Su manifestiamo.eu un bel pezzo di Andrea Palladino su Noi sappiamo chi è Stato. Caro M5S, ora apri gli armadi segreti della Repubblica:

Cari deputati e senatori del M5S, vi chiediamo di riprendere in mano in questi giorni i libri della storia contemporanea del nostro paese, di rileggere quanto è avvenuto a Piazza Fontana, a Brescia, sui treni dei migranti come l’Italicus. Rivedete le immagini dei reportage mai andati in onda di Ilaria Alpi e Miran Hrovatin, ripercorrete l’ultimo viaggio di un capitano coraggioso della Guardia costiera, Natale De Grazia, che si era messo in testa di scoprire chi aveva avvelenato il nostro mare e le nostre vite.
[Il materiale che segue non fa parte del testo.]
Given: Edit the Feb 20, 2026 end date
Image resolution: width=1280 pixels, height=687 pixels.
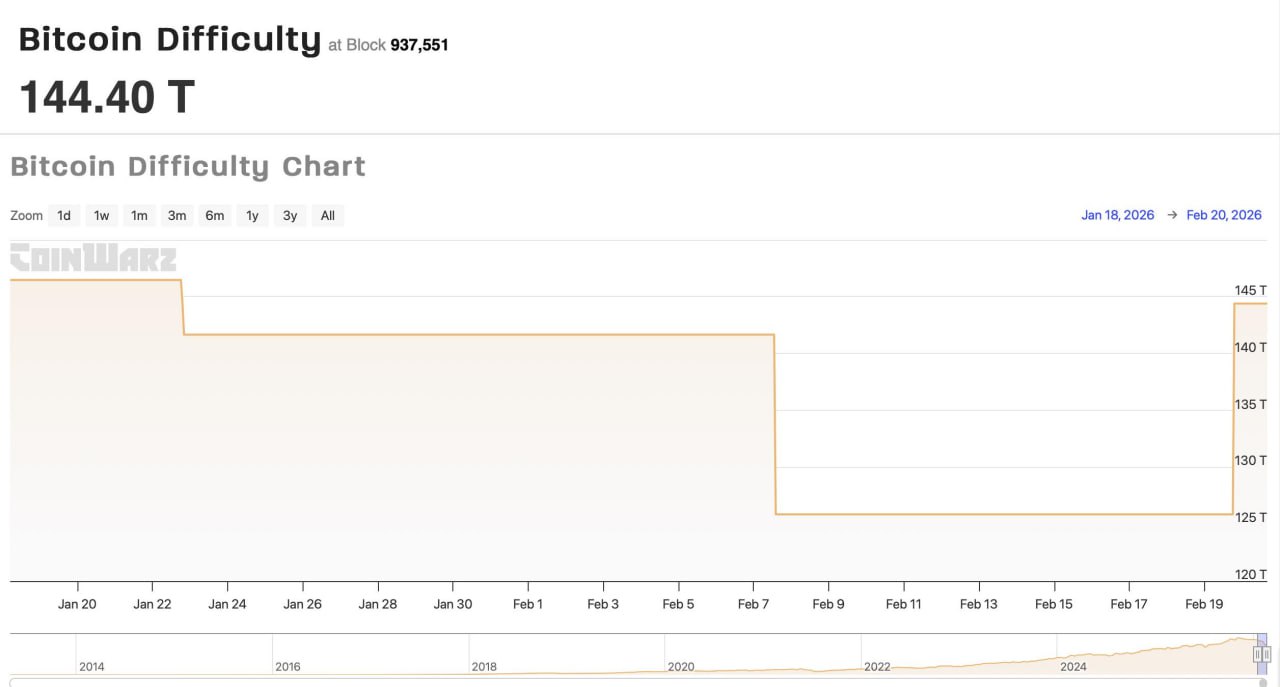Looking at the screenshot, I should click(x=1224, y=215).
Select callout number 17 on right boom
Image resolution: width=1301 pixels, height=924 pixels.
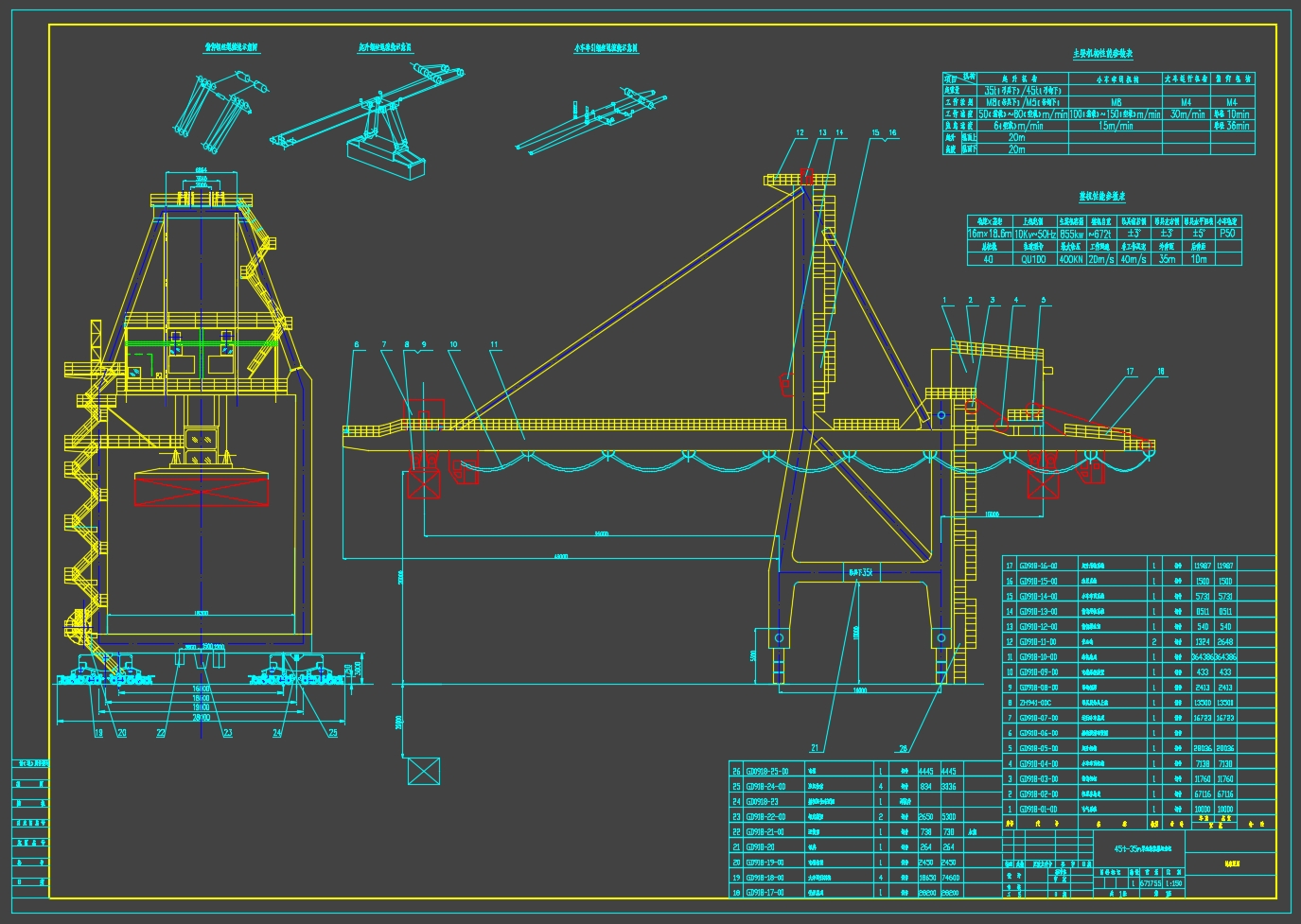1130,372
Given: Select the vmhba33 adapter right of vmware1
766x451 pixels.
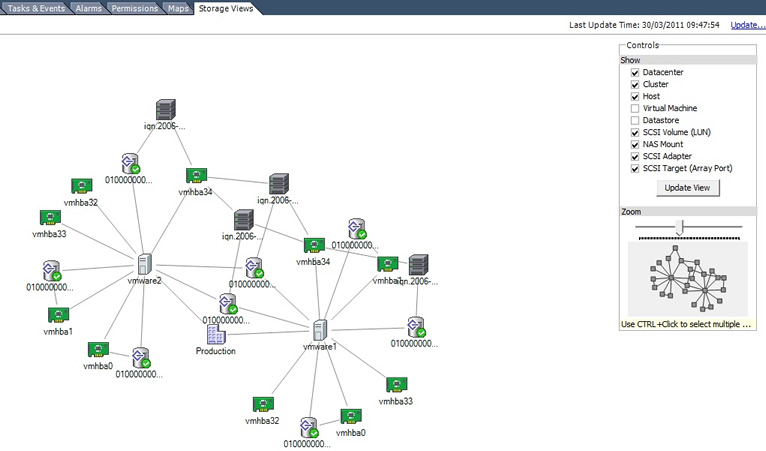Looking at the screenshot, I should [396, 385].
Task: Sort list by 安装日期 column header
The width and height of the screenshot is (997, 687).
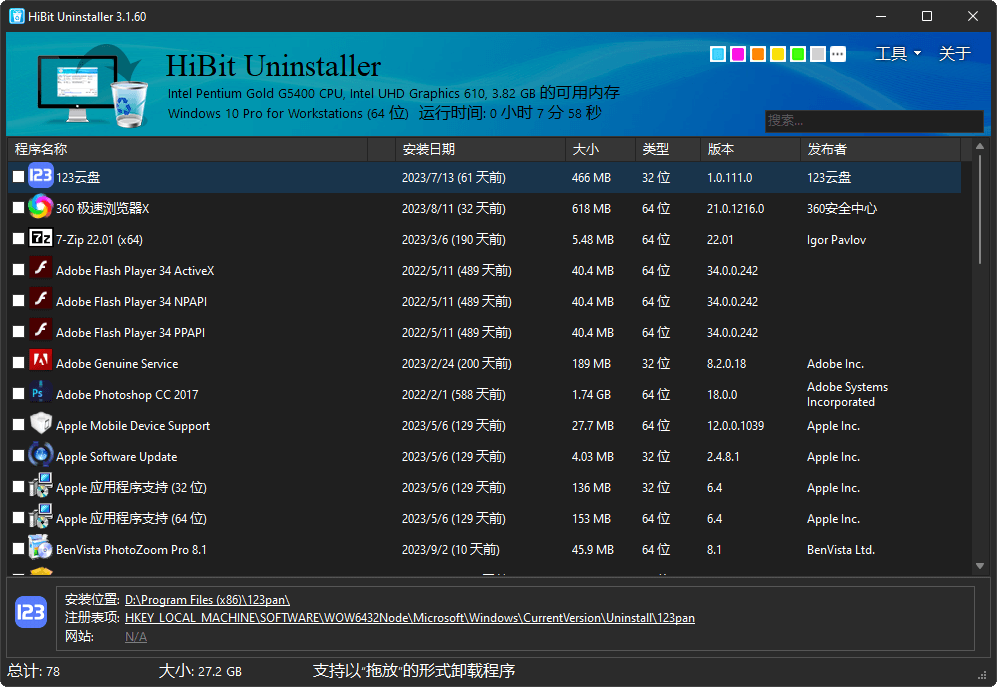Action: [429, 149]
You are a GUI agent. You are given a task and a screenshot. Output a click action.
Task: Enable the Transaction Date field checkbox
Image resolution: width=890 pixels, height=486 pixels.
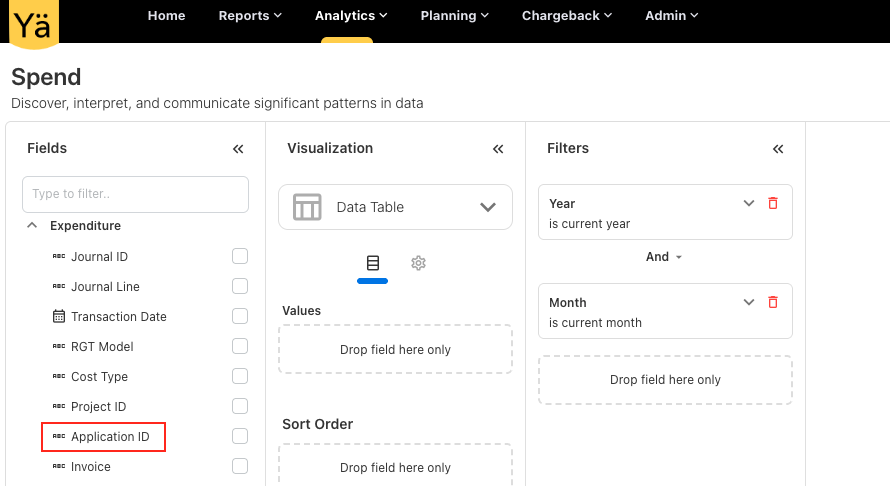pyautogui.click(x=240, y=316)
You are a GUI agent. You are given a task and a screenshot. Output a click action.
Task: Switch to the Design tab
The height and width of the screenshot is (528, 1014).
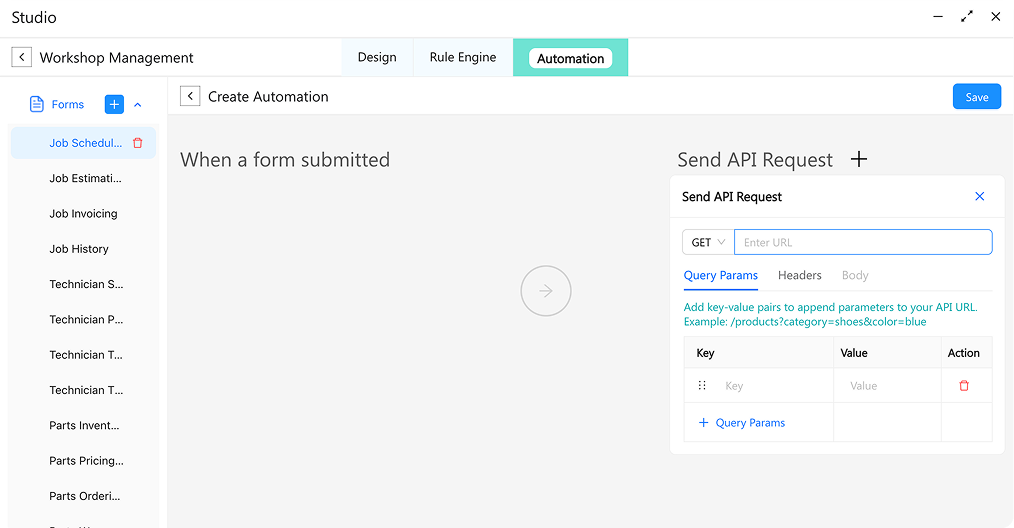coord(377,58)
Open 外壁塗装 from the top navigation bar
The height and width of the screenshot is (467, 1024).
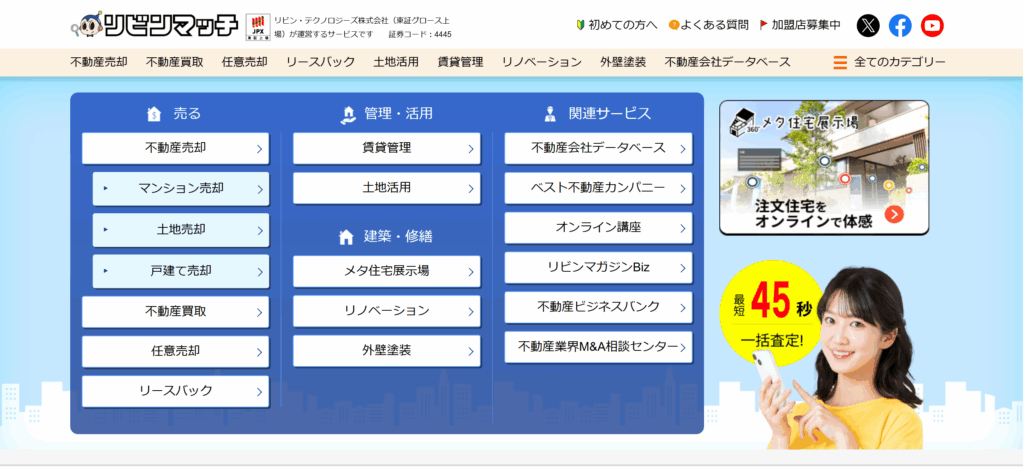(623, 62)
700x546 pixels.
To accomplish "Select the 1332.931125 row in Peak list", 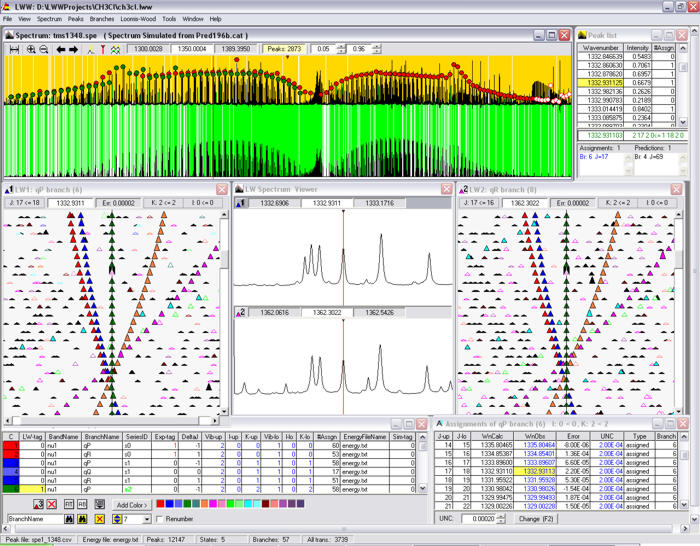I will pos(626,83).
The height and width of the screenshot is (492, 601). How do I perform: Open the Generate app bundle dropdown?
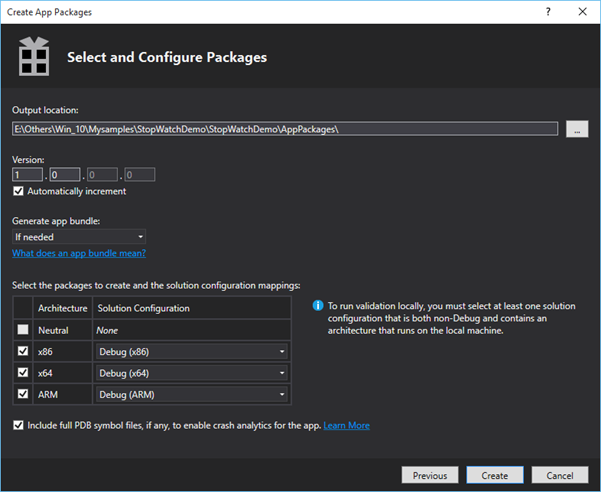coord(79,237)
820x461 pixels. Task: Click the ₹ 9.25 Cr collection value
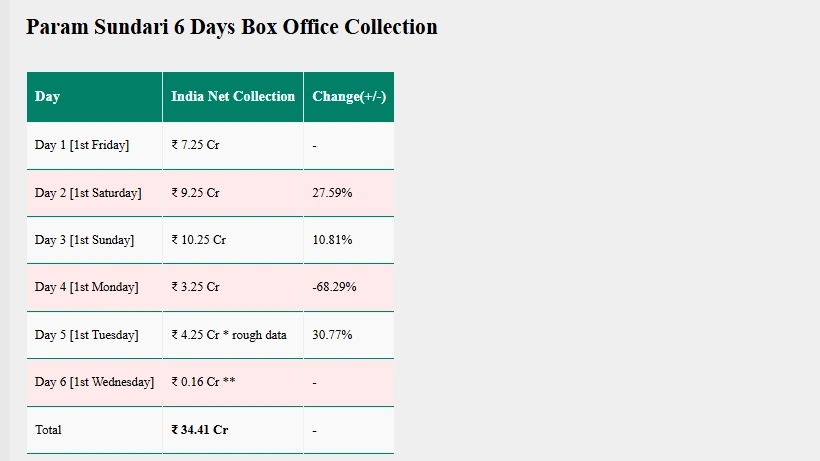pyautogui.click(x=196, y=193)

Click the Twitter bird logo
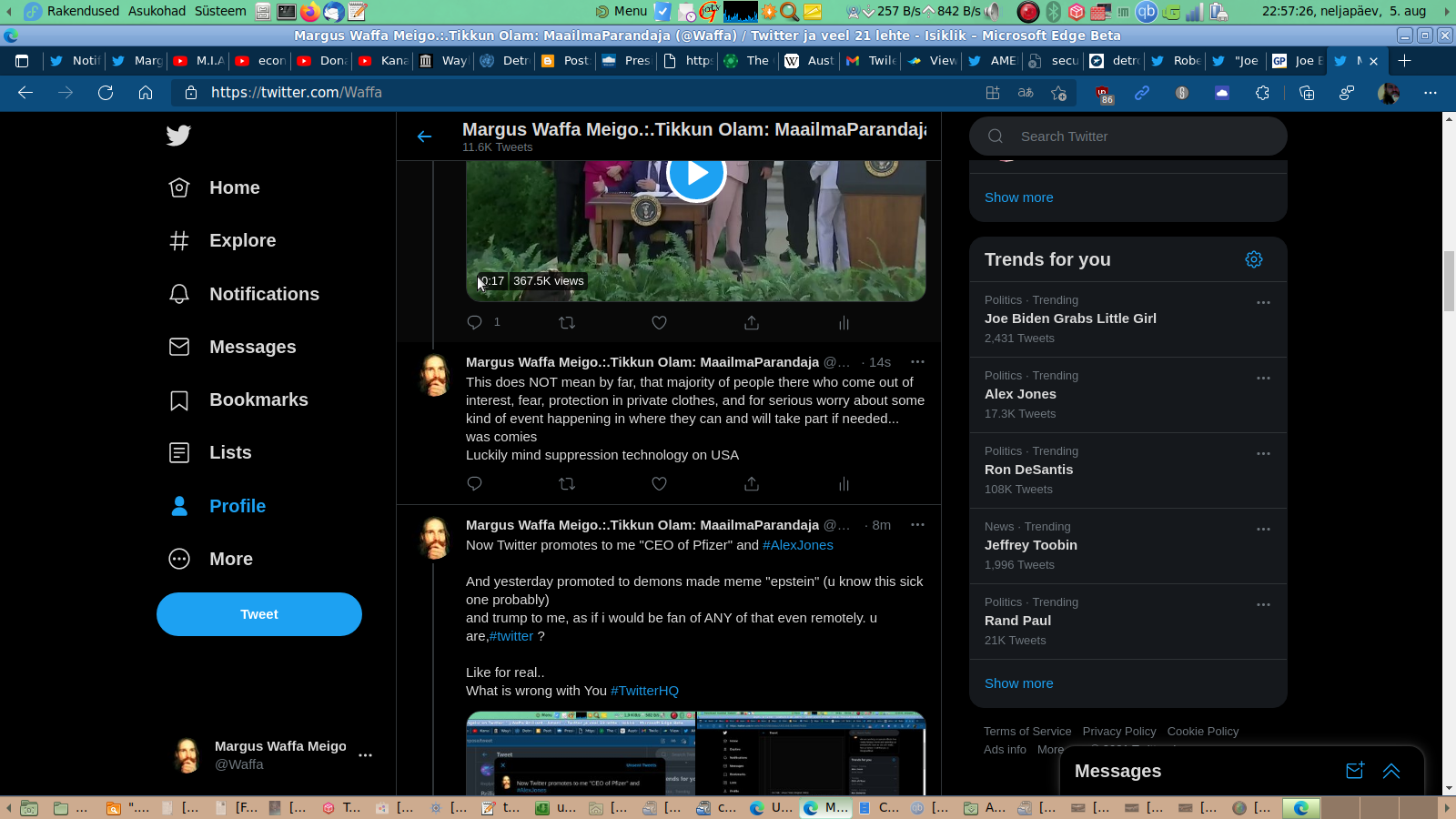(x=178, y=136)
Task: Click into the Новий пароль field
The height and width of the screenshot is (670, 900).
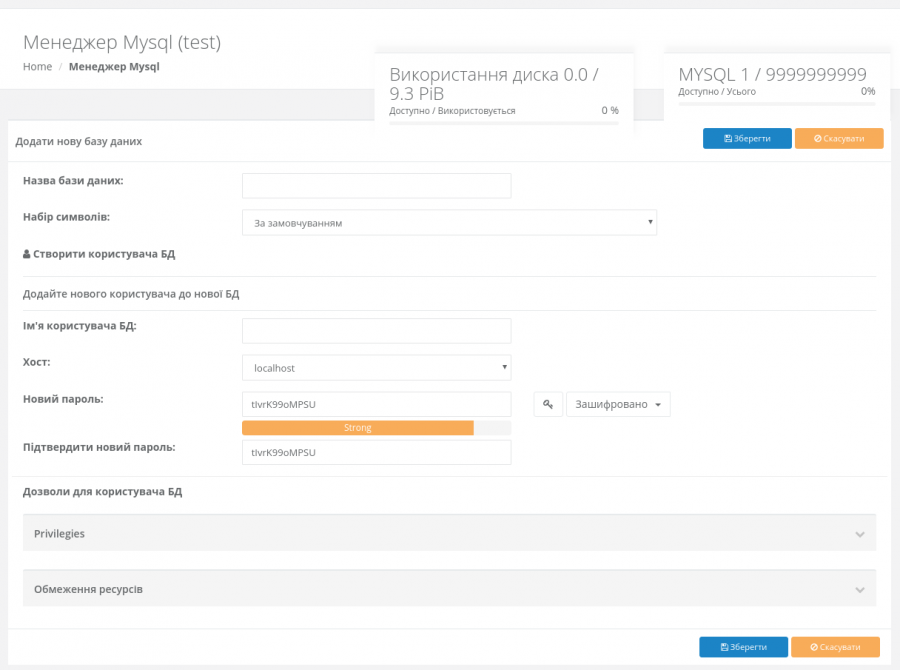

Scorrete con attenzione alcune delle grandi inchieste rimaste incompiute, come “Sistemi criminali”, firmata da Antonio Ingroia e Roberto Scarpinato, dove si disegna la trama più pericolosa per il nostro paese, che vede incrociarsi il potere nero, quello massonico-imprenditoriale e quello di cosa nostra. Ricordate, per un momento, i volti di Giovanni Falcone e Paolo Borsellino, o delle altre vittime delle stragi di stato e mafiose che hanno caratterizzato il 1989-1994.

Il testo completo di Palladino si trova qui.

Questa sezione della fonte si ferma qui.